- [TASK OBJECTIVE]: Retype every one of the entries below word for word, keeping each line as it appears.

Stored data
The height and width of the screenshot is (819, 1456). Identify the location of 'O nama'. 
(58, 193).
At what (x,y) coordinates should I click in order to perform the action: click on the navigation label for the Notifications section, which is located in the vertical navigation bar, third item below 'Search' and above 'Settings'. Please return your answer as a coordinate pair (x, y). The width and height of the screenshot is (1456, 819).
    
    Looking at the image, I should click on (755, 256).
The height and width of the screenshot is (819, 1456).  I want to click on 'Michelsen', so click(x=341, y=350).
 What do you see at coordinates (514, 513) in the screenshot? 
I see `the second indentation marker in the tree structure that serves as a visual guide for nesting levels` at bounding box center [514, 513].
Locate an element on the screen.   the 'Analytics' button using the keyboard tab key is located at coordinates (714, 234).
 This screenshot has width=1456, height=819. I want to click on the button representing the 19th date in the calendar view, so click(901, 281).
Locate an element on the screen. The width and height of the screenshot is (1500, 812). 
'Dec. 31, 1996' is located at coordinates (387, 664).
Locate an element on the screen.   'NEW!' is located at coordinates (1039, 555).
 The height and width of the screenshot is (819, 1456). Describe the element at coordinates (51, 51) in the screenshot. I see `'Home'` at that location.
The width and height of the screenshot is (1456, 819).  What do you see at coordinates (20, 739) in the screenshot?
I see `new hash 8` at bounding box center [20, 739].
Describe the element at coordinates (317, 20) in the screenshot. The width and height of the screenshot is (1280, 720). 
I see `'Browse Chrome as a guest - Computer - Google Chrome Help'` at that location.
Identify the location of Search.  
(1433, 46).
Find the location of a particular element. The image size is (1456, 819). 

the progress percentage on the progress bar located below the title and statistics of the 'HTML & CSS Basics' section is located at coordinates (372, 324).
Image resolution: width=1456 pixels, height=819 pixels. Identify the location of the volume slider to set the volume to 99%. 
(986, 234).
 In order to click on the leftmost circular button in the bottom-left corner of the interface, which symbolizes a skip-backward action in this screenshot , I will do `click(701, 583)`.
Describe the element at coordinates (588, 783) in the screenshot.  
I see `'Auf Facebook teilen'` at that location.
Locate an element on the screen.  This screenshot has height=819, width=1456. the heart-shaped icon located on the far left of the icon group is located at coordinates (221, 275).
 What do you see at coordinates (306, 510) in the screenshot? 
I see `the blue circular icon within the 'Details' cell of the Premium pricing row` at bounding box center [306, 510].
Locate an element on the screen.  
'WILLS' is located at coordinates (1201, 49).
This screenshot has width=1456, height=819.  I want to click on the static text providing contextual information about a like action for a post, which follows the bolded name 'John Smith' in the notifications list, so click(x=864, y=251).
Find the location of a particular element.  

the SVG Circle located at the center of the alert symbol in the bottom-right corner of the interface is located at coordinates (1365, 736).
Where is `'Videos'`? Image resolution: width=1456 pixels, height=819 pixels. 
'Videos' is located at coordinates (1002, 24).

- [RESPONSE FOR THIS EXERCISE]:
The height and width of the screenshot is (819, 1456). Identify the location of 'O nama'. 
(58, 193).
At what (x,y) coordinates should I click in order to perform the action: click on the navigation label for the Notifications section, which is located in the vertical navigation bar, third item below 'Search' and above 'Settings'. Please return your answer as a coordinate pair (x, y). The width and height of the screenshot is (1456, 819).
    
    Looking at the image, I should click on (755, 256).
The height and width of the screenshot is (819, 1456).  I want to click on 'Michelsen', so click(x=341, y=350).
 What do you see at coordinates (514, 513) in the screenshot? 
I see `the second indentation marker in the tree structure that serves as a visual guide for nesting levels` at bounding box center [514, 513].
Locate an element on the screen.   the 'Analytics' button using the keyboard tab key is located at coordinates (714, 234).
 This screenshot has width=1456, height=819. I want to click on the button representing the 19th date in the calendar view, so click(901, 281).
Locate an element on the screen. The width and height of the screenshot is (1500, 812). 
'Dec. 31, 1996' is located at coordinates (387, 664).
Locate an element on the screen.   'NEW!' is located at coordinates (1039, 555).
 The height and width of the screenshot is (819, 1456). Describe the element at coordinates (51, 51) in the screenshot. I see `'Home'` at that location.
The width and height of the screenshot is (1456, 819).  What do you see at coordinates (20, 739) in the screenshot?
I see `new hash 8` at bounding box center [20, 739].
Describe the element at coordinates (317, 20) in the screenshot. The width and height of the screenshot is (1280, 720). 
I see `'Browse Chrome as a guest - Computer - Google Chrome Help'` at that location.
Identify the location of Search.  
(1433, 46).
Find the location of a particular element. The image size is (1456, 819). 

the progress percentage on the progress bar located below the title and statistics of the 'HTML & CSS Basics' section is located at coordinates (372, 324).
Image resolution: width=1456 pixels, height=819 pixels. Identify the location of the volume slider to set the volume to 99%. 
(986, 234).
 In order to click on the leftmost circular button in the bottom-left corner of the interface, which symbolizes a skip-backward action in this screenshot , I will do `click(701, 583)`.
Describe the element at coordinates (588, 783) in the screenshot.  
I see `'Auf Facebook teilen'` at that location.
Locate an element on the screen.  This screenshot has height=819, width=1456. the heart-shaped icon located on the far left of the icon group is located at coordinates (221, 275).
 What do you see at coordinates (306, 510) in the screenshot? 
I see `the blue circular icon within the 'Details' cell of the Premium pricing row` at bounding box center [306, 510].
Locate an element on the screen.  
'WILLS' is located at coordinates (1201, 49).
This screenshot has width=1456, height=819.  I want to click on the static text providing contextual information about a like action for a post, which follows the bolded name 'John Smith' in the notifications list, so click(x=864, y=251).
Find the location of a particular element.  

the SVG Circle located at the center of the alert symbol in the bottom-right corner of the interface is located at coordinates (1365, 736).
Where is `'Videos'`? Image resolution: width=1456 pixels, height=819 pixels. 
'Videos' is located at coordinates (1002, 24).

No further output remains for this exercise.